The 1 March deadline approaches – what to do?
As we noted in our earlier briefing note the First Delegated Legislation Committee approved the Statutory Instrument The Enactment of Extra Statutory Concessions Order 2012 on Monday 30 January which means that distributions which are made on or after 1 March 2012 in anticipation of a dissolution and which exceed £25,000 will be subject to income tax and not capital gains tax.
The way to preserve capital gains tax treatment will then be to enter a formal liquidation but that may be a rather expensive exercise.
From what our members have been telling us, which is confirmed by HMRC, it is clear that there are a lot of people trying to beat the 1 March deadline and dissolve companies under the ESC C16 rules.
There is no limit, or cap, on the amount of the distribution that can be made under ESC C16 and be subject to CGT.
Making the distribution before 1 March
HMRC has confirmed to us that as long as you have written to HMRC and provided the required assurances and you make the distribution in February then the fact that you have not heard back from HMRC before doing so does not matter. You still come under ESC C16 and pay CGT.
‘[In relation to] applications made but not finalised before 1 March, [HMRC] can confirm that it would not take a point on the absence of a response by HMRC provided that all the conditions attaching to the current ESC are met. If the distribution is made in February, the distribution can be treated as capital receipts in the hands of the shareholders and the £25,000 ceiling does not apply.’
If all the company assets are not yet in cash then it should be possible to make a distribution in specie and come within ESC C16. If the affairs of the company are complicated then you may need to take appropriate legal advice to make sure that what you are proposing to do would be treated as a distribution, if challenged, and that you will have complied with all the assurances you need to give under ESC C16.
If you cannot make the full distribution before 1 March but need to make one distribution before that date and distribute the rest of the company assets afterwards then beware. The current view of HMRC is that for the purpose of determining whether the post 1 March distributions exceed the £25,000 limit, and are liable to income tax, you have to take into account any interim distributions made before that date.
We do not believe that the HMRC analysis is correct. Article 18 of the Statutory Instrument (SI) states the new rules will only have effect in relation to distributions made on or after 1 March.

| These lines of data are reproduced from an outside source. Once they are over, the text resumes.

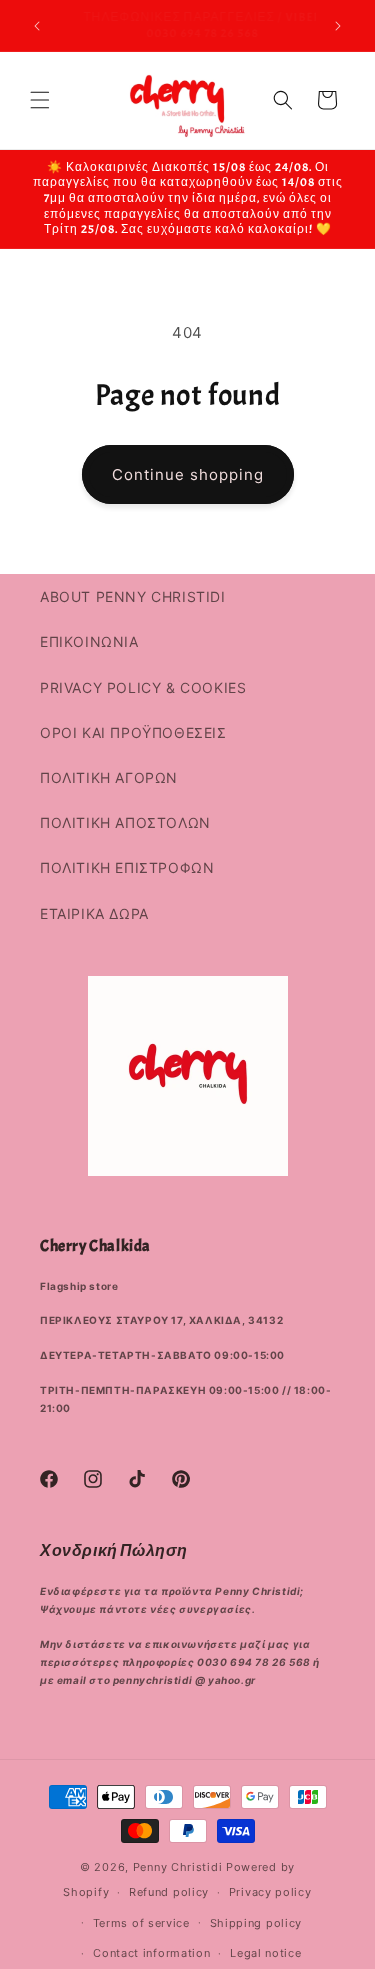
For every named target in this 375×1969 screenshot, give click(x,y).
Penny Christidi (178, 1867)
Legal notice (265, 1953)
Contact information (151, 1953)
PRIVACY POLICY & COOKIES (143, 687)
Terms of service (141, 1923)
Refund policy (169, 1892)
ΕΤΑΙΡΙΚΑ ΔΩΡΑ (94, 913)
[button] (40, 100)
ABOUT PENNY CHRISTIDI (133, 596)
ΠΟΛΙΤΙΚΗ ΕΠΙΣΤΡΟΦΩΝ (127, 867)
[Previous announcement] (37, 26)
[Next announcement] (338, 26)
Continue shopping (188, 474)
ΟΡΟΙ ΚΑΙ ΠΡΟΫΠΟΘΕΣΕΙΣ (133, 732)
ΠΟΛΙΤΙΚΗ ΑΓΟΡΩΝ (109, 777)
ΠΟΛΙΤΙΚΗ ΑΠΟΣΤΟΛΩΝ (125, 822)
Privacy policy (270, 1892)
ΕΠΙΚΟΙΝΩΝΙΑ (89, 641)
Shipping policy (256, 1923)
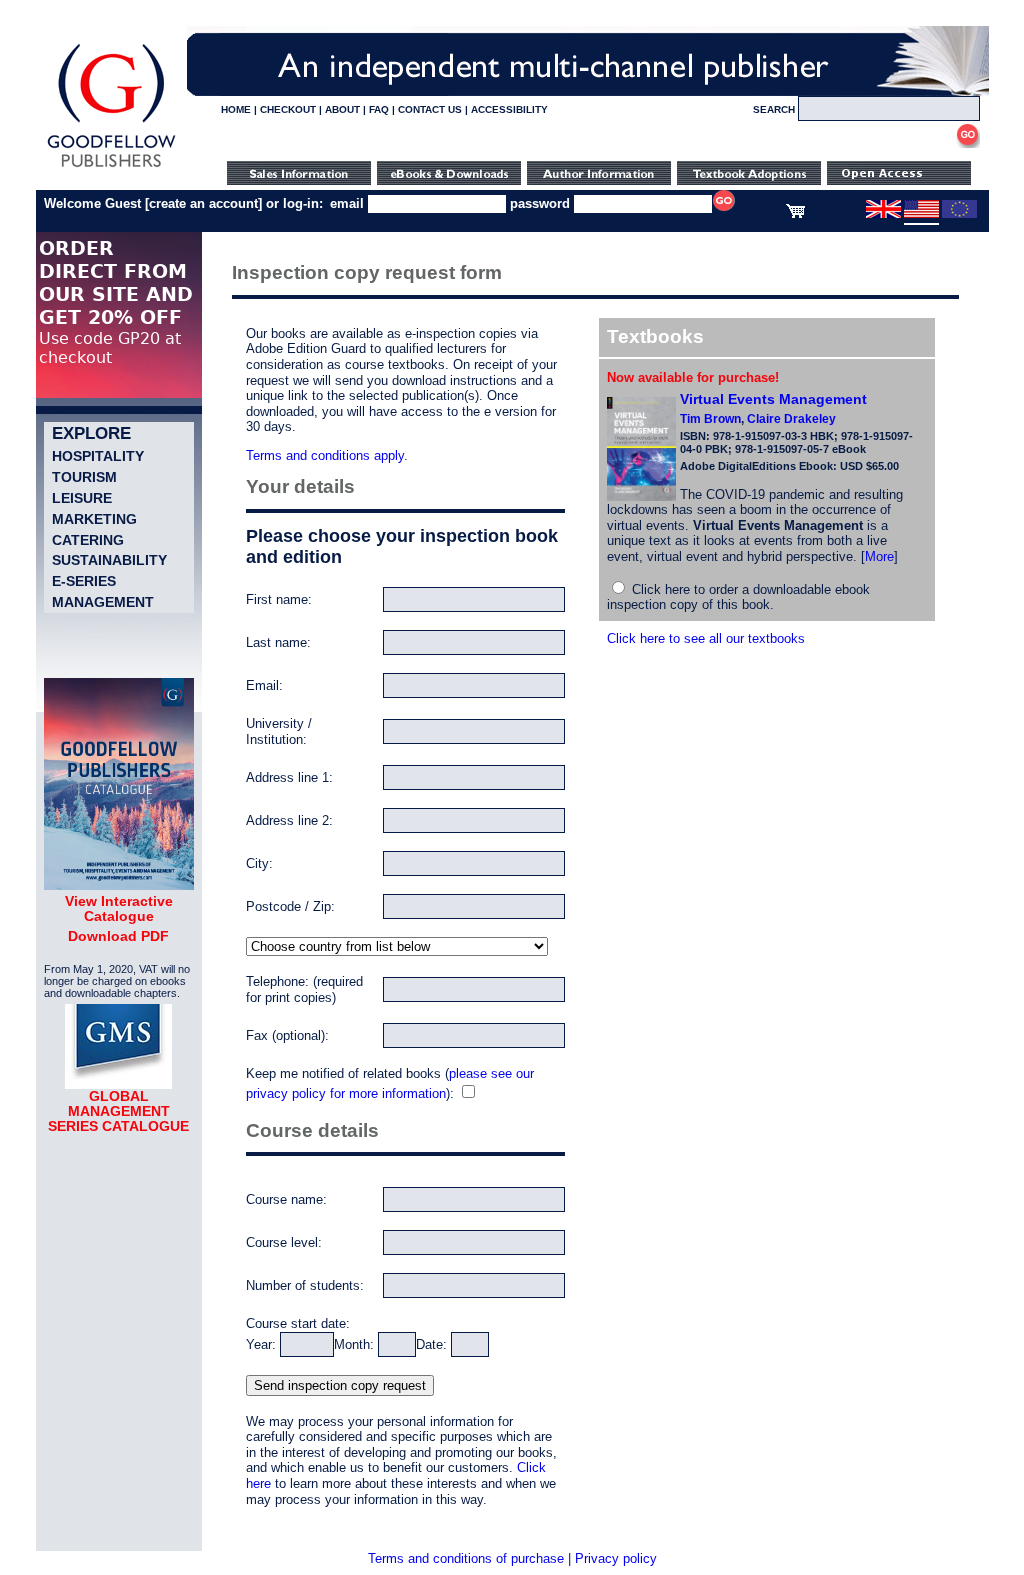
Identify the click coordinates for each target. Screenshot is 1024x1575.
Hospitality (98, 456)
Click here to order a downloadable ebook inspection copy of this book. (738, 597)
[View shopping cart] (795, 214)
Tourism (84, 477)
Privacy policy (616, 1558)
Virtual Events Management (773, 399)
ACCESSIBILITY (509, 109)
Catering (88, 540)
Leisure (82, 498)
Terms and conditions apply (325, 455)
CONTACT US (430, 109)
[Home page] (111, 167)
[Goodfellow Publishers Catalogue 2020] (119, 885)
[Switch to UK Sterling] (883, 214)
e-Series (84, 581)
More (879, 556)
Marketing (94, 519)
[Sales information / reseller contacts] (299, 180)
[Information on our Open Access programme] (899, 180)
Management (103, 602)
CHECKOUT (288, 109)
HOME (236, 109)
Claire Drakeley (791, 419)
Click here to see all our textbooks (706, 638)
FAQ (379, 109)
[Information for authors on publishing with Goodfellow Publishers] (599, 180)
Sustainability (109, 560)
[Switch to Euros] (959, 214)
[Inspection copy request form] (749, 180)
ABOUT (342, 109)
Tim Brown (710, 419)
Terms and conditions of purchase (466, 1558)
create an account (203, 203)
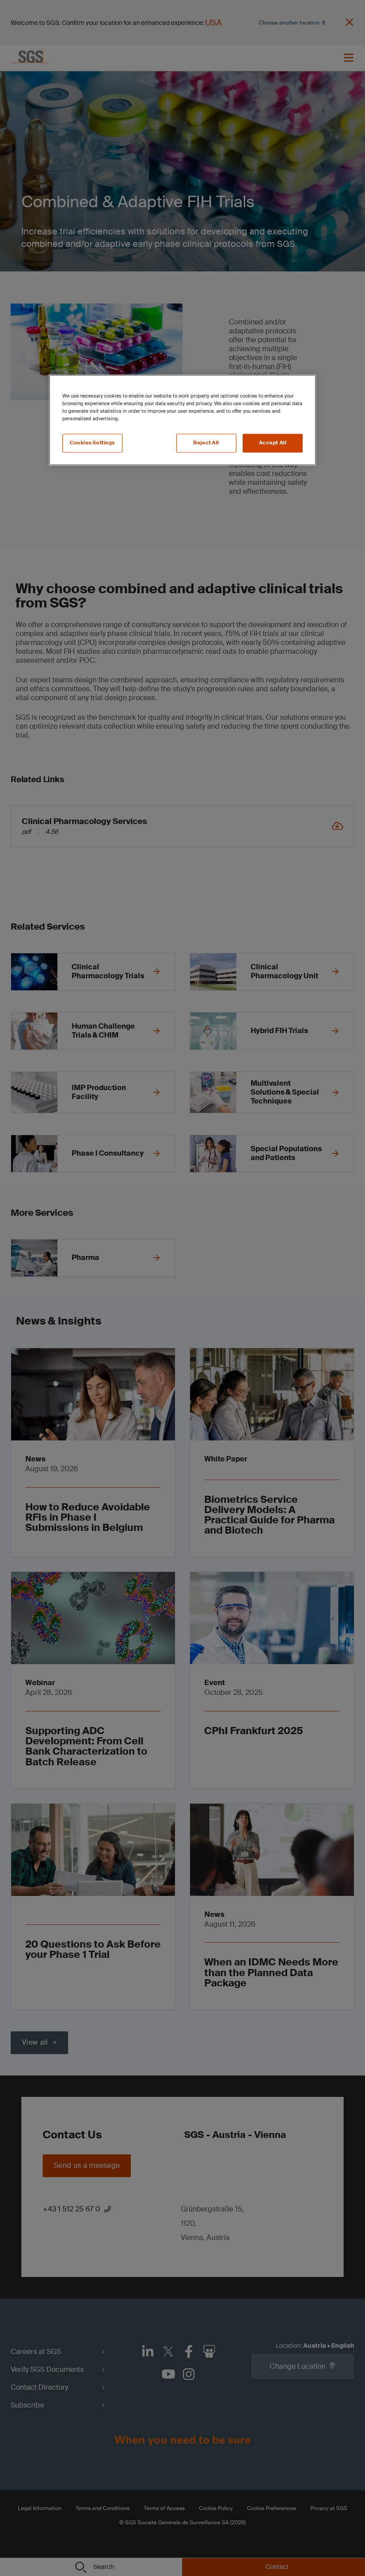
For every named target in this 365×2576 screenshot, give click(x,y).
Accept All (273, 443)
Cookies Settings (92, 443)
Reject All (206, 443)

So it is not clear to us how you can take pre March distributions into account when determining whether you have breached the £25,000 cap on March and subsequent distributions. We are in discussion with HMRC on this point and if there is any change in HMRC’s view we will notify everyone via the website.
Note: since first posting this news item we have had further email correspondence with the HMRC policy person and they continue to argue that their analysis of the legislation is correct. We have taken informal advice from a barristers' chambers and they support our interpretation. If you make a distribution under the new regime which of itself is less than £25,000 but which, together with earlier relevant distributions, exceeds £25,000 you will have to make up your mind as to whether to return that subsequent distributions as liable to capital gains or income tax.
A future tax return filing problem
The general aggregation principle could also present a bit of a problem when you are filing tax returns under the new regime. Suppose you make a distribution in March 2013 of less than £25,000 but the distribution together with a subsequent final distribution come in total to more than £25,000. This means that all the distributions are liable to income tax. If the second distribution is not made until after the tax return covering the first distribution is filed you will have filed on the basis that that first distribution was liable to CGT but it will subsequently become liable to income tax because of the second distribution.
The new regime
The relevant statutory provisions governing the new regime which appear in the SI insert two new sections, 1030A and 1030B, into Corporation Tax Act 2010. One obvious danger in the new regime is that if the dissolution is delayed more than two years after the distribution or there is a similar delay in settling all the debts and liabilities then income tax will be applied to the distribution even though it was for an amount less than £25,000. Again you are going to have tax return filing problems.
What has been going on behind the scenes
We responded to the original consultation and suggested that HMRC should explore other ways in which the effect of the concession could be retained but with appropriate safeguards to minimise the risk of avoidance/evasion if that was a real problem as we were told by HMRC it was. At a time when the government is trying to reduce the burdens on business we said that if a proposed cap had to be introduced then £4,000, the proposed cap at the time of the consultation, was far too low.
We asked for evidence of the avoidance/evasion that HMRC suggested was prevalent in conjunction with ESC C16 but we have not had any information on this.
We and CIOT wrote jointly on 23 January 2012 to the Exchequer Secretary, David Gauke, who sat on the Delegated Legislation Committee suggesting that the SI ought to be withdrawn and that a new SI ought to be presented to Parliament with no limit to the amount that can be paid out prior to a dissolution and be subject only to capital gains tax. We also wrote in similar terms to all the members of the Committee. As noted above our advice has not been followed.
We have tried to keep readers up to date via the website as things have developed and in particular provide practical advice as to what they ought to be thinking about doing. What to do now is a real concern with 29 February less than four weeks away at the time of writing.